** Exercise description **
Each line from the one that contains "The image size is (1280, 944)." to the last line of the records below must be restated word for word.

** Available data **
#####

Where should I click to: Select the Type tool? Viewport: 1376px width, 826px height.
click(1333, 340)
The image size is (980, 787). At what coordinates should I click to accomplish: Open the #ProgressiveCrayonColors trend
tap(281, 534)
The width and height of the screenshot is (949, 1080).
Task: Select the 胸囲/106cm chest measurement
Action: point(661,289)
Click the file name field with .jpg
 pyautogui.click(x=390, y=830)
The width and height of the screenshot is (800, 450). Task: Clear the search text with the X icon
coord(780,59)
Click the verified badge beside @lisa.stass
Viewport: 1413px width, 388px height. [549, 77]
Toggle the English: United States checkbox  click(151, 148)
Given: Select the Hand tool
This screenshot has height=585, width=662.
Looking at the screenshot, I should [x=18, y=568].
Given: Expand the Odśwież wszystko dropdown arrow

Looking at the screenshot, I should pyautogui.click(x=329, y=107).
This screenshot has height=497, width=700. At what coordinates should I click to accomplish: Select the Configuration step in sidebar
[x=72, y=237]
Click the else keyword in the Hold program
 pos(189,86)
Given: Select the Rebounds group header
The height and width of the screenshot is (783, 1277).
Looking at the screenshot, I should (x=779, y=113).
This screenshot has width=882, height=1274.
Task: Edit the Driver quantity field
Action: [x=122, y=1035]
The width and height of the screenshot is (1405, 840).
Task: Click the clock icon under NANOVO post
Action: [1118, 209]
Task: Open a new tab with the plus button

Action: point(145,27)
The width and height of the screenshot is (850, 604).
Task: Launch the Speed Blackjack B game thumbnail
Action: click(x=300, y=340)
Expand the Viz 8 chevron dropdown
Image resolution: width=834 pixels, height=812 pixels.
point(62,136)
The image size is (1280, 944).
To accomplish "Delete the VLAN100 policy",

#####

** Result of this exercise **
The image size is (1280, 944).
To accomplish "Delete the VLAN100 policy",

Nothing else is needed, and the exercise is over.